The US will maintain close relations with Australia even if a new government withdraws Australian troops from Iraq, US Secretary of State Colin Powell said.
Powell reiterated statements by US President George W. Bush that the withdrawal of Australian troops by a Labor government, which might win an election later this year, would be "disastrous."
But in an interview with Australian Broadcasting Corp television, Powell stopped short of Deputy Secretary of State Richard Armitage's recent statement that withdrawal of Australian troops could put the countries' 53-year-old alliance at risk.
"Australia will always be a close friend of the US and we are participating in so many ways with Australia and in so many different areas," Powell said in the interview broadcast yesterday.
"We would always have discussions with whoever the prime minister of Australia is and we will always respect the decision of the Australian people as to how they would be led or the policies their leader would pursue," he said.
Powell said in the interview broadcast on Sunday.
Last Thursday, Armitage asked Australians to imagine what life would be like without the alliance with the US and without close sharing of intelligence on security threats.
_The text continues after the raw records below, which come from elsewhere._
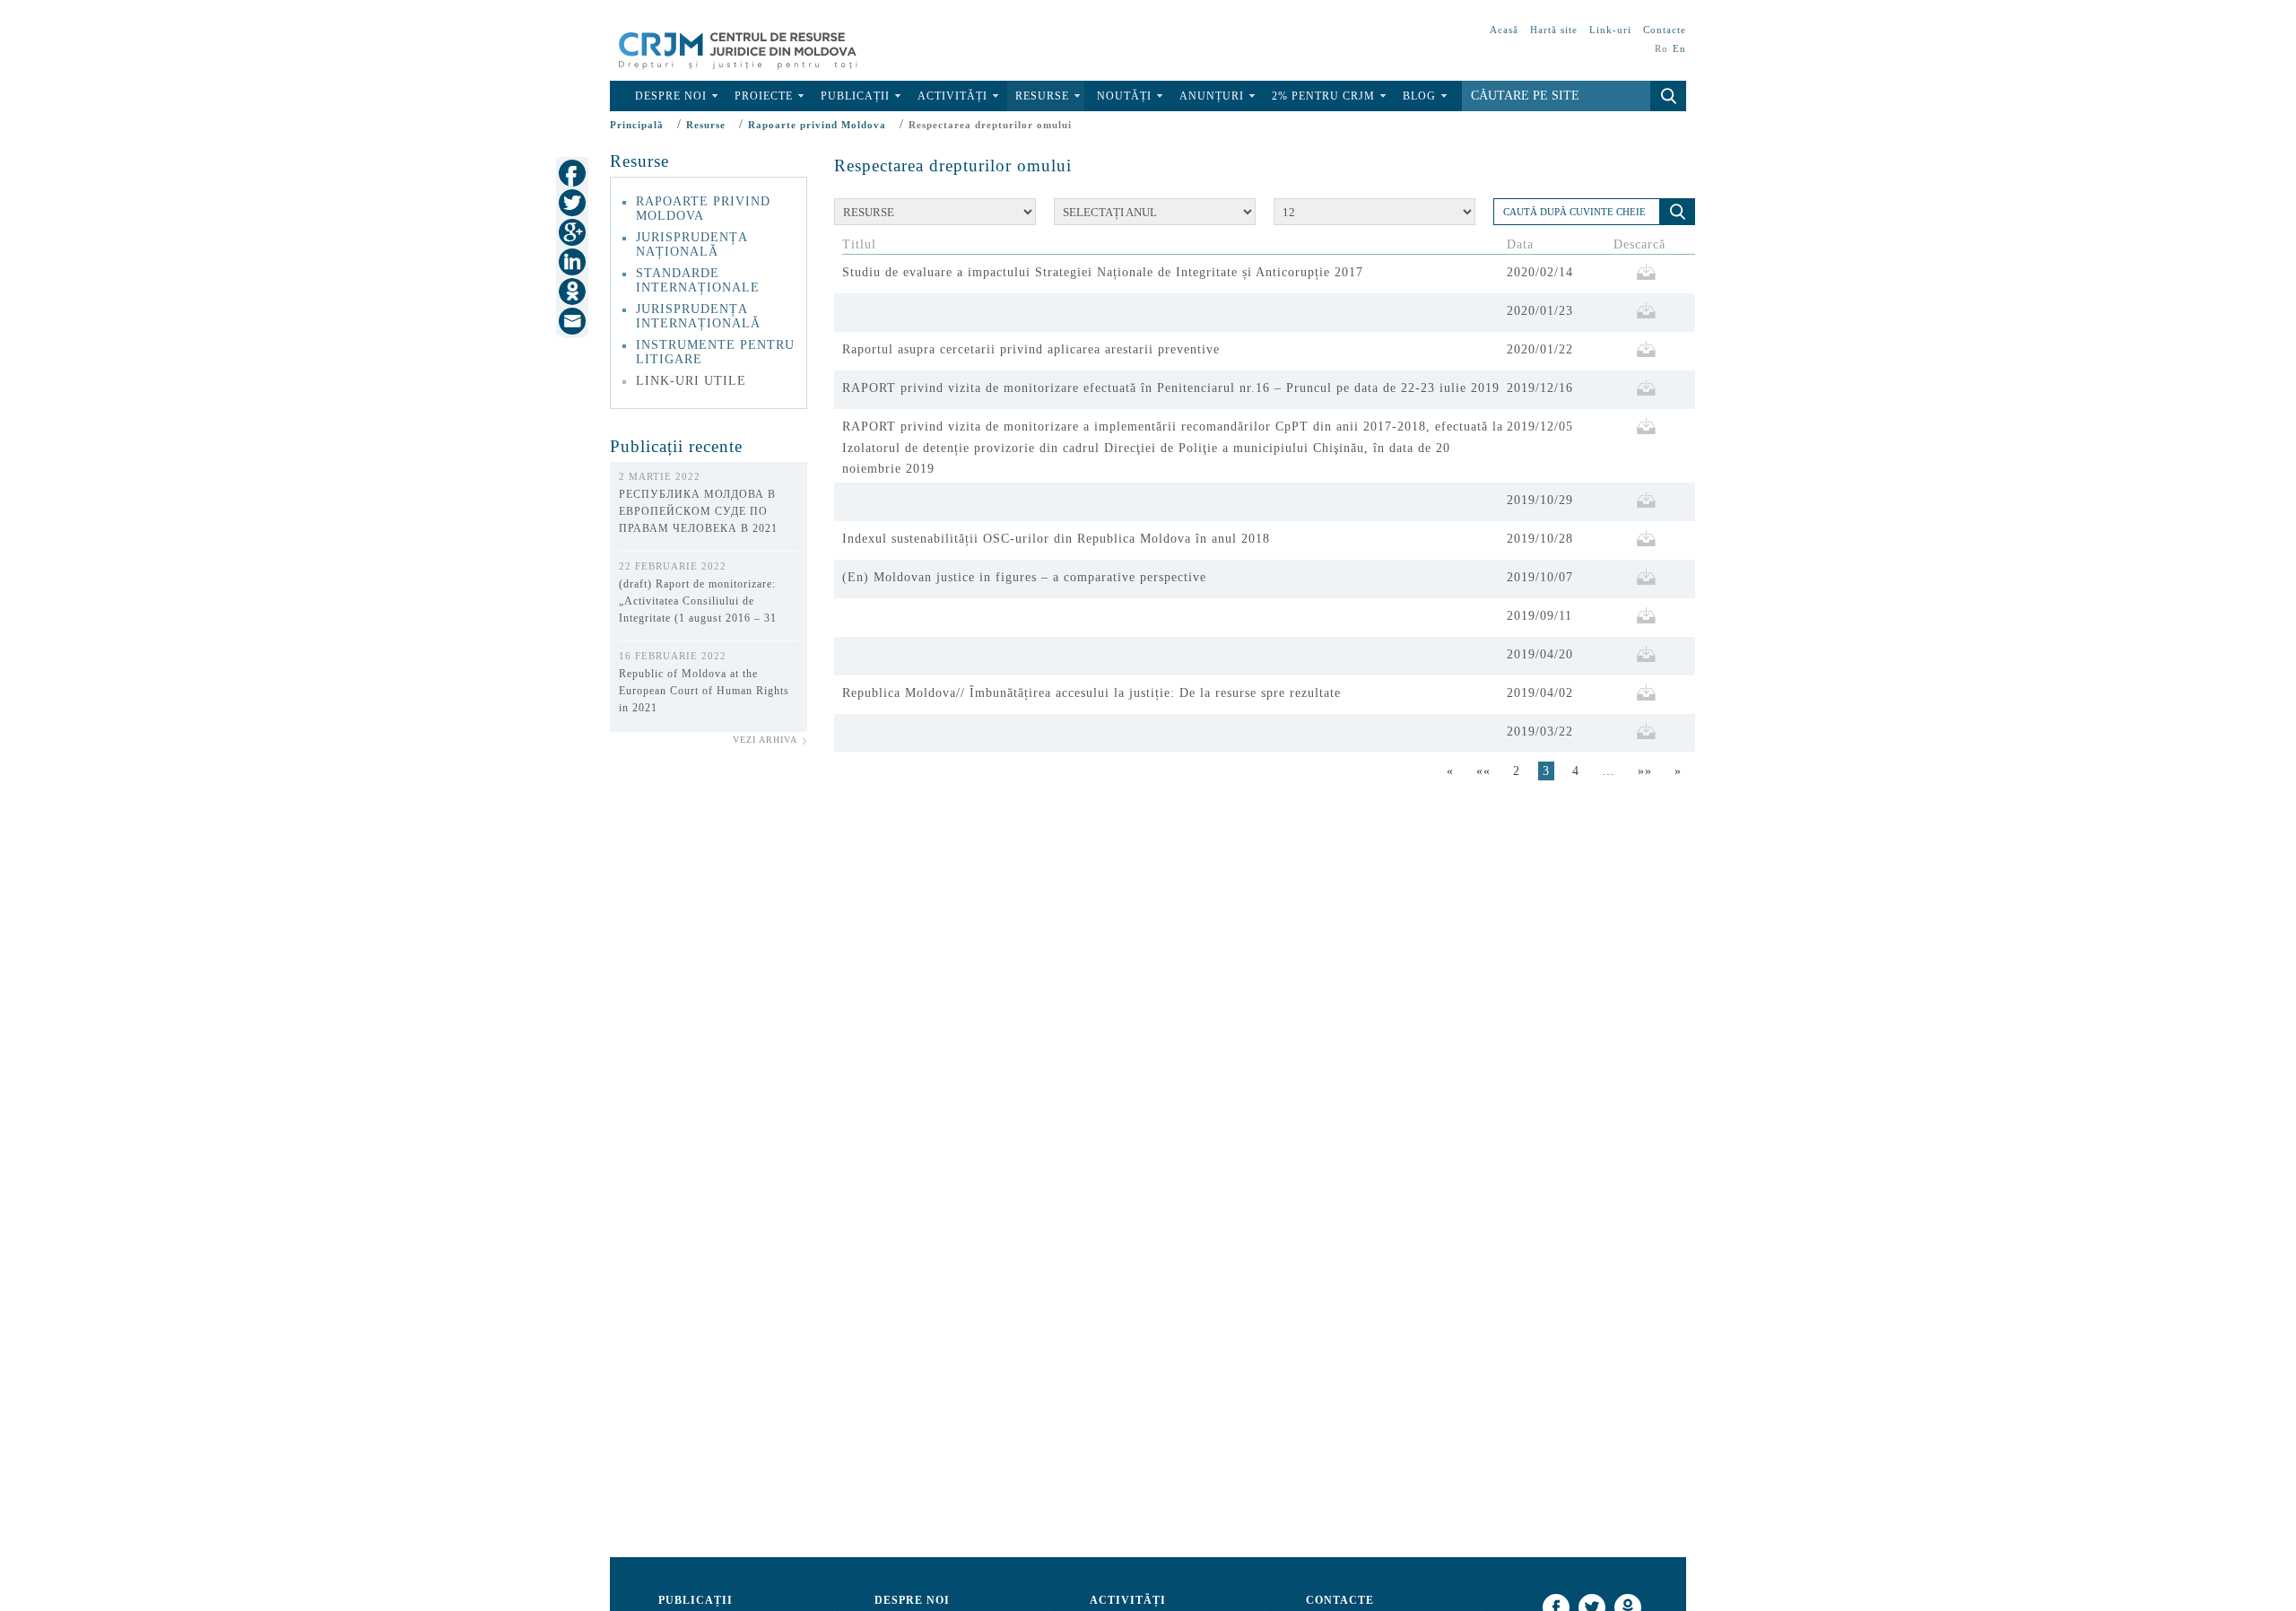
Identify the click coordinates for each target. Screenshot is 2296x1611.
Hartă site (1554, 29)
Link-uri (1610, 29)
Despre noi (671, 96)
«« (1483, 771)
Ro (1661, 48)
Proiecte (764, 96)
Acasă (1504, 29)
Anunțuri (1211, 96)
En (1679, 48)
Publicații (855, 96)
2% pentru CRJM (1323, 96)
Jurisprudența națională (691, 244)
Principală (637, 124)
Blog (1419, 96)
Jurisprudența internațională (698, 316)
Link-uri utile (691, 381)
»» (1645, 771)
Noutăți (1124, 96)
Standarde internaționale (698, 280)
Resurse (1042, 96)
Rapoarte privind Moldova (817, 124)
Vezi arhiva (765, 740)
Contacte (1664, 29)
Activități (952, 96)
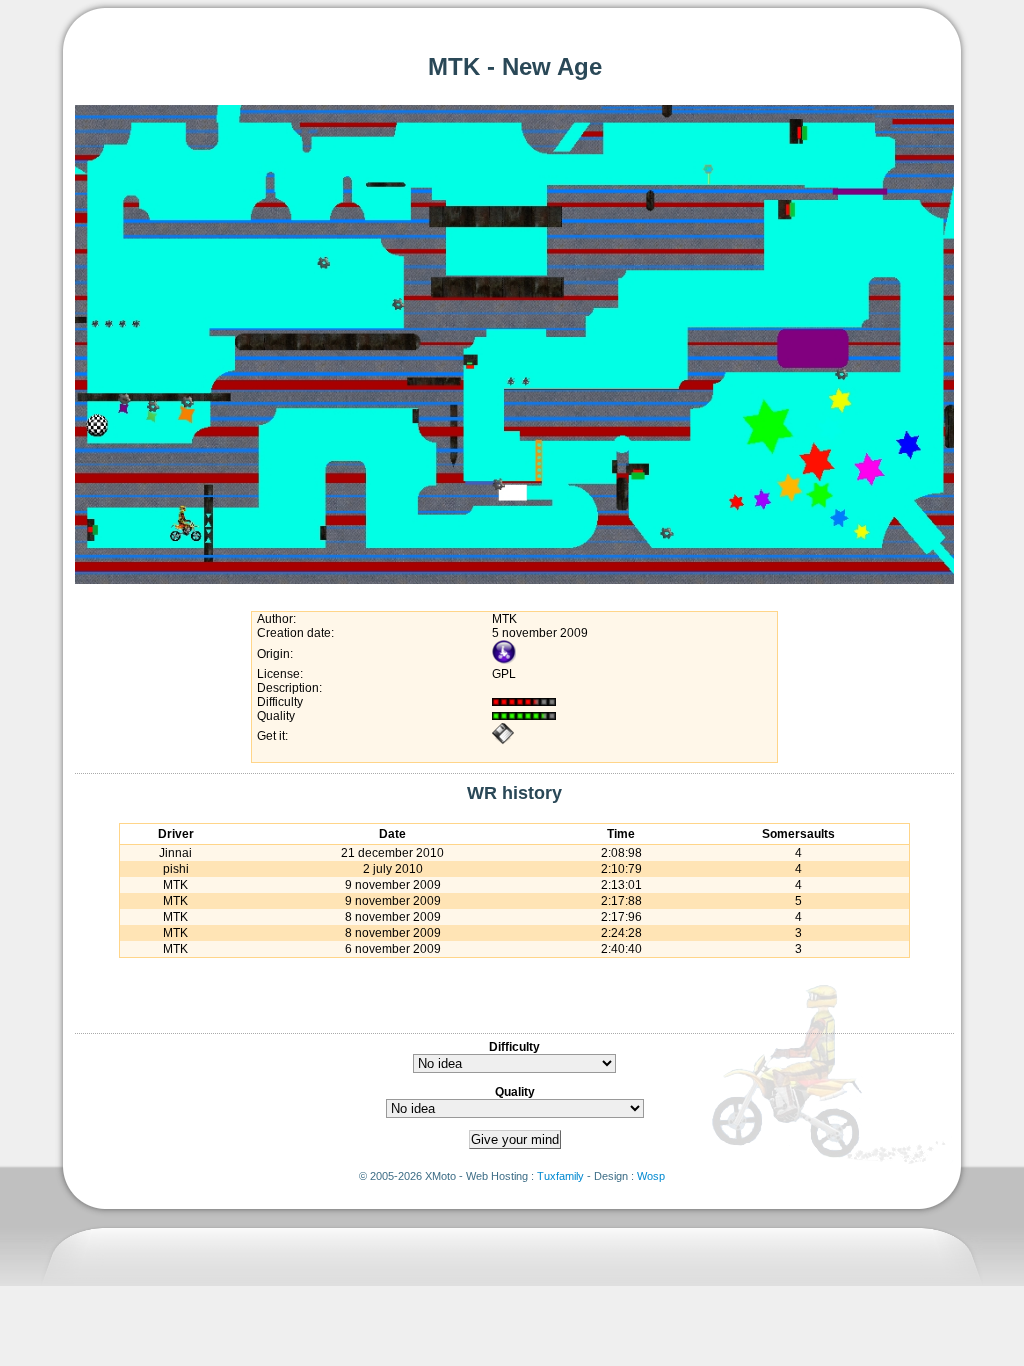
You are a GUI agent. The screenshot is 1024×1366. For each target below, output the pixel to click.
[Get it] (503, 741)
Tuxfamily (560, 1176)
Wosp (651, 1176)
The conservative government of Australian Prime Minister John Howard, a strong supporter of the US-led invasion of Iraq, has 850 soldiers in and around Iraq and has stated they will be kept there "until the job is done."
Labor opposition leader Mark Latham says he will bring the troops home by Christmas.
"If Australian troops were removed from the campaign effort we have underway now in Iraq, it would be a disaster, a political disaster," Powell said.
"It would be disastrous for Australia to say `Well, we see this international consensus, we see this new [UN] resolution but we are going to head for the door'," he said from Washington.
"I don't think that's the Australia that I have known and respected for so many decades," Powell said.
Latham, elected as Labor leader six months ago and neck-and-neck with Howard's government in polls ahead of elections later this year, is standing by his troop withdrawal policy despite the pressure from the US.
"Our policy hasn't changed," he said this weekend.
Latham denied that the possibility of keeping some Australian troops in Iraq after Christmas to protect Australian officials represented a watering-down of his policy.
Australian Labor Party President Carmen Lawrence accused the US of trying to help Howard's by attacking Latham.
"I think they're probably working to support Mr. Howard," she said after negative comments about Latham by Bush, Powell, Armitage and US Trade Representative Bob Zoellick.
Howard, a close friend of Bush, is facing a battle to retain office after heading the government for eight years.
Latham, who once described Bush as "dangerous and incompetent" over his Iraq policy, has said he supports the Australia-US alliance but does not see it as a rubber stamp.
The military alliance between the US, Australia and New Zealand is formalized through the 1951 ANZUS treaty, which regards an attack on one as an attack on the others.